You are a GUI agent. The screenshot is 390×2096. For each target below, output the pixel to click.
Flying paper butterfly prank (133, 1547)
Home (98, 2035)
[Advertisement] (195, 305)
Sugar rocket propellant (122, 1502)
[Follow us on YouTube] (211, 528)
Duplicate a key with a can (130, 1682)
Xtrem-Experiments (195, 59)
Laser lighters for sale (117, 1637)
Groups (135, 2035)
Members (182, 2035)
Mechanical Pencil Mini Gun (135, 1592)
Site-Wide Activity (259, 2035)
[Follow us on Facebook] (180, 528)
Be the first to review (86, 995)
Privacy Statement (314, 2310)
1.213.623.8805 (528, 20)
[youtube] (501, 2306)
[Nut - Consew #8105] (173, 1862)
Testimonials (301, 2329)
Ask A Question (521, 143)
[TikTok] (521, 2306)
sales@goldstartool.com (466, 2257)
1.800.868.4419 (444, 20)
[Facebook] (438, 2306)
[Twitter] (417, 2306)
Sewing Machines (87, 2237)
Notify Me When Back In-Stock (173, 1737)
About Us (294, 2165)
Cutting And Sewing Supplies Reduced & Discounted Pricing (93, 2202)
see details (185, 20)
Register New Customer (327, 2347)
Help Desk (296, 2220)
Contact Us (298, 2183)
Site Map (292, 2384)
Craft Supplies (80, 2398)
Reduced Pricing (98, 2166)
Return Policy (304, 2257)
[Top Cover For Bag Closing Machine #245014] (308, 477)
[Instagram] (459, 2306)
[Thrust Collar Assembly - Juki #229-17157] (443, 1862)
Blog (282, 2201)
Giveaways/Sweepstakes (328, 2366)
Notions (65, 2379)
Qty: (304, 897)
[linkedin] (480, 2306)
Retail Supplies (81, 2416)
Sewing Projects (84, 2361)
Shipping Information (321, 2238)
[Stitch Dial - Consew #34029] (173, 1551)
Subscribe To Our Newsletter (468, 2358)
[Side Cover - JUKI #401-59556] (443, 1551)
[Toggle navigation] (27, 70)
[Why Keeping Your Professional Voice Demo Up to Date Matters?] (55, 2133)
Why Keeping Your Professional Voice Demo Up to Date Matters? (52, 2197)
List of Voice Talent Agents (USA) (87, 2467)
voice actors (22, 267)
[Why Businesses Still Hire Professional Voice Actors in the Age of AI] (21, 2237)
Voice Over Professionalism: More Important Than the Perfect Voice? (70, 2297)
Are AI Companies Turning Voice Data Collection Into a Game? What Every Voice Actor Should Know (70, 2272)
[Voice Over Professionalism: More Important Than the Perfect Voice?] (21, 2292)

━━━━

- _Task item_: Output every record above in full, exactly as it reads.

- _Exercise result_:
You are a GUI agent. The screenshot is 390×2096. For each target below, output the pixel to click.
Flying paper butterfly prank (133, 1547)
Home (98, 2035)
[Advertisement] (195, 305)
Sugar rocket propellant (122, 1502)
[Follow us on YouTube] (211, 528)
Duplicate a key with a can (130, 1682)
Xtrem-Experiments (195, 59)
Laser lighters for sale (117, 1637)
Groups (135, 2035)
Members (182, 2035)
Mechanical Pencil Mini Gun (135, 1592)
Site-Wide Activity (259, 2035)
[Follow us on Facebook] (180, 528)
Be the first to review (86, 995)
Privacy Statement (314, 2310)
1.213.623.8805 (528, 20)
[youtube] (501, 2306)
[Nut - Consew #8105] (173, 1862)
Testimonials (301, 2329)
Ask A Question (521, 143)
[TikTok] (521, 2306)
sales@goldstartool.com (466, 2257)
1.800.868.4419 (444, 20)
[Facebook] (438, 2306)
[Twitter] (417, 2306)
Sewing Machines (87, 2237)
Notify Me When Back In-Stock (173, 1737)
About Us (294, 2165)
Cutting And Sewing Supplies Reduced & Discounted Pricing (93, 2202)
see details (185, 20)
Register New Customer (327, 2347)
Help Desk (296, 2220)
Contact Us (298, 2183)
Site Map (292, 2384)
Craft Supplies (80, 2398)
Reduced Pricing (98, 2166)
Return Policy (304, 2257)
[Top Cover For Bag Closing Machine #245014] (308, 477)
[Instagram] (459, 2306)
[Thrust Collar Assembly - Juki #229-17157] (443, 1862)
Blog (282, 2201)
Giveaways/Sweepstakes (328, 2366)
Notions (65, 2379)
Qty: (304, 897)
[linkedin] (480, 2306)
Retail Supplies (81, 2416)
Sewing Projects (84, 2361)
Shipping Information (321, 2238)
[Stitch Dial - Consew #34029] (173, 1551)
Subscribe To Our Newsletter (468, 2358)
[Side Cover - JUKI #401-59556] (443, 1551)
[Toggle navigation] (27, 70)
[Why Keeping Your Professional Voice Demo Up to Date Matters?] (55, 2133)
Why Keeping Your Professional Voice Demo Up to Date Matters? (52, 2197)
List of Voice Talent Agents (USA) (87, 2467)
voice actors (22, 267)
[Why Businesses Still Hire Professional Voice Actors in the Age of AI] (21, 2237)
Voice Over Professionalism: More Important Than the Perfect Voice? (70, 2297)
Are AI Companies Turning Voice Data Collection Into a Game? What Every Voice Actor Should Know (70, 2272)
[Voice Over Professionalism: More Important Than the Perfect Voice?] (21, 2292)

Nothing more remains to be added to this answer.